Date : 07/01/2014
Auteur : Franck Niedercorn
Editeur : Les Echos
La promesse d'une énergie propre et abondante ne s'est pas encore concrétisée. Mais l'automobile commence à y croire, et l'hydrogène serait très pertinent pour le stockage.
C'était l'un des matchs du dernier Salon automobile de Tokyo : la voiture électrique contre celle à hydrogène. Toyota, pionnier des véhicules verts avec sa Prius, présentait son prototype à hydrogène, FCV, qu'il estime pouvoir lancer d'ici à deux ans. La plupart des autres grands constructeurs, à l'exception de Renault et de PSA, sont dans les starting-blocks. Certains sont même déjà partis, comme Honda, avec la FCX Clarity, ou Huyndai.
Dans ce face-à-face, la voiture à hydrogène a de sérieux atouts : une autonomie d'au moins 600 kilomètres et un passage à la pompe aussi rapide qu'avec une auto à essence. Encore faut-il, justement, accéder à une station fournissant de l'hydrogène.
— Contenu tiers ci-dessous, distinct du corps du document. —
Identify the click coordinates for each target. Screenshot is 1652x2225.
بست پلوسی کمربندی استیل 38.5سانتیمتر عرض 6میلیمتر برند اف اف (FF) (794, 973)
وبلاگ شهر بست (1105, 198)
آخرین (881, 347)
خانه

Est-ce l'avènement de l'économie de l'hydrogène, annoncée par l'économiste américain Jeremy Rifkin en 2002 ? « Les briques technologiques sont désormais disponibles », affirme François Le Naour, responsable du département biomasse énergie au Liten, un laboratoire du CEA.
Un autre phénomène joue pourtant en faveur de l'hydrogène : le déploiement massif des énergies renouvelables. En effet, l'éolien et le solaire photovoltaïque fournissent une énergie certes propre, mais décentralisée, intermittente et imprévisible. « Dès que la part des énergies renouvelables dépasse un certain seuil (par exemple 20 %), qui dépend du mix énergétique et notamment de sa flexibilité, la situation devient critique du fait des périodes de surproduction qui se multiplient et s'allongent », estime Marc Florette, directeur recherche et innovation de GDF Suez. C'est là qu'intervient l'hydrogène, en raison de sa forte densité énergétique (lire ci-contre). Plutôt que d'arrêter les éoliennes ou « de revendre cette électricité à perte », explique Thierry Alleau, président d'honneur de l'Association française pour l'hydrogène et les piles à combustible (Afhypac), cette énergie serait consacrée à produire de l'hydrogène par électrolyse.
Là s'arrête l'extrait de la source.